= What you will do =
An identical copy of all records below is to be written out.

[Records from a data collection]
----------
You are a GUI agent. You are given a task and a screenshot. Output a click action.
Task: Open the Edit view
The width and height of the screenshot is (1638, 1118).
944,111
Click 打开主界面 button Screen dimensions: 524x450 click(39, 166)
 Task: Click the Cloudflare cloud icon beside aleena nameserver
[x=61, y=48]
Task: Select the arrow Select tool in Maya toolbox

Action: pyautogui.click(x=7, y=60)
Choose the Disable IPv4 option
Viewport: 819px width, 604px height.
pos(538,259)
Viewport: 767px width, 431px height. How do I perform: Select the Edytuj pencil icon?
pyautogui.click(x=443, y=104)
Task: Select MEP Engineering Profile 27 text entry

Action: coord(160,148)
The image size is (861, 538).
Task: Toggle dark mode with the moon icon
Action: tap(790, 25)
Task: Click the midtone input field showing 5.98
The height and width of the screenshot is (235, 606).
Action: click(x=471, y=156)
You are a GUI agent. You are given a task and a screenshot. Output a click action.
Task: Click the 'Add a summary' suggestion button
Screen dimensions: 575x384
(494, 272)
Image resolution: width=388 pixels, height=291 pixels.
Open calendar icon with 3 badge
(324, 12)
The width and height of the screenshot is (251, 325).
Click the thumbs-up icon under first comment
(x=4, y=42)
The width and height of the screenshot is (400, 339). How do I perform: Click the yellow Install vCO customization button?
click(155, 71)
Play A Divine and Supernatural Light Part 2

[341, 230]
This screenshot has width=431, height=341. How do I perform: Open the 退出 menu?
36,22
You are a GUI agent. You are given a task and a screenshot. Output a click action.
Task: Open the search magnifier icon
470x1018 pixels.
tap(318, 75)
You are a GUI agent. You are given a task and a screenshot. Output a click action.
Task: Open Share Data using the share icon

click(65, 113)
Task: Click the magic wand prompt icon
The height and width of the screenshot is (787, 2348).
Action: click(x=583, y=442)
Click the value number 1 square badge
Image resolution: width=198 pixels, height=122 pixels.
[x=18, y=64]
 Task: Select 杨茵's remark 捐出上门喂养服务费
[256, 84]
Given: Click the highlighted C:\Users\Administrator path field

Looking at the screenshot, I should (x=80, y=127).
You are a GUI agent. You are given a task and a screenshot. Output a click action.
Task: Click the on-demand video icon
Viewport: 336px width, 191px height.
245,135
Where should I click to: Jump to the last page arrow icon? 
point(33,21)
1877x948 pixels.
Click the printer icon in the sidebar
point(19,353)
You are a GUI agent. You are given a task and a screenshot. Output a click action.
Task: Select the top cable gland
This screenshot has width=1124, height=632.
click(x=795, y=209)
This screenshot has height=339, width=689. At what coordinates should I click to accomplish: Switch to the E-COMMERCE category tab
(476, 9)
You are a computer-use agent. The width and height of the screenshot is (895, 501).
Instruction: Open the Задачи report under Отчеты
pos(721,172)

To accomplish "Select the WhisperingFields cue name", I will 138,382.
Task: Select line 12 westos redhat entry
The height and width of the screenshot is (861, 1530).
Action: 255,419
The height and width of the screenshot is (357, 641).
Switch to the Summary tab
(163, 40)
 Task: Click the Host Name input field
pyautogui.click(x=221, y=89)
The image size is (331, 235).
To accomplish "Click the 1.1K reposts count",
----------
= Solution to the problem =
You are a GUI agent. You are given a task and a screenshot. Output a click action.
Task: Open the Edit view
The width and height of the screenshot is (1638, 1118).
944,111
Click 打开主界面 button Screen dimensions: 524x450 click(39, 166)
 Task: Click the Cloudflare cloud icon beside aleena nameserver
[x=61, y=48]
Task: Select the arrow Select tool in Maya toolbox

Action: pyautogui.click(x=7, y=60)
Choose the Disable IPv4 option
Viewport: 819px width, 604px height.
pos(538,259)
Viewport: 767px width, 431px height. How do I perform: Select the Edytuj pencil icon?
pyautogui.click(x=443, y=104)
Task: Select MEP Engineering Profile 27 text entry

Action: coord(160,148)
The image size is (861, 538).
Task: Toggle dark mode with the moon icon
Action: tap(790, 25)
Task: Click the midtone input field showing 5.98
The height and width of the screenshot is (235, 606).
Action: click(x=471, y=156)
You are a GUI agent. You are given a task and a screenshot. Output a click action.
Task: Click the 'Add a summary' suggestion button
Screen dimensions: 575x384
(494, 272)
Image resolution: width=388 pixels, height=291 pixels.
Open calendar icon with 3 badge
(324, 12)
The width and height of the screenshot is (251, 325).
Click the thumbs-up icon under first comment
(x=4, y=42)
The width and height of the screenshot is (400, 339). How do I perform: Click the yellow Install vCO customization button?
click(155, 71)
Play A Divine and Supernatural Light Part 2

[341, 230]
This screenshot has width=431, height=341. How do I perform: Open the 退出 menu?
36,22
You are a GUI agent. You are given a task and a screenshot. Output a click action.
Task: Open the search magnifier icon
470x1018 pixels.
tap(318, 75)
You are a GUI agent. You are given a task and a screenshot. Output a click action.
Task: Open Share Data using the share icon

click(65, 113)
Task: Click the magic wand prompt icon
The height and width of the screenshot is (787, 2348).
Action: click(x=583, y=442)
Click the value number 1 square badge
Image resolution: width=198 pixels, height=122 pixels.
[x=18, y=64]
 Task: Select 杨茵's remark 捐出上门喂养服务费
[256, 84]
Given: Click the highlighted C:\Users\Administrator path field

Looking at the screenshot, I should (x=80, y=127).
You are a GUI agent. You are given a task and a screenshot. Output a click action.
Task: Click the on-demand video icon
Viewport: 336px width, 191px height.
245,135
Where should I click to: Jump to the last page arrow icon? 
point(33,21)
1877x948 pixels.
Click the printer icon in the sidebar
point(19,353)
You are a GUI agent. You are given a task and a screenshot. Output a click action.
Task: Select the top cable gland
This screenshot has width=1124, height=632.
click(x=795, y=209)
This screenshot has height=339, width=689. At what coordinates should I click to accomplish: Switch to the E-COMMERCE category tab
(476, 9)
You are a computer-use agent. The width and height of the screenshot is (895, 501).
Instruction: Open the Задачи report under Отчеты
pos(721,172)

To accomplish "Select the WhisperingFields cue name", I will 138,382.
Task: Select line 12 westos redhat entry
The height and width of the screenshot is (861, 1530).
Action: 255,419
The height and width of the screenshot is (357, 641).
Switch to the Summary tab
(163, 40)
 Task: Click the Host Name input field
pyautogui.click(x=221, y=89)
The image size is (331, 235).
To accomplish "Click the 1.1K reposts count",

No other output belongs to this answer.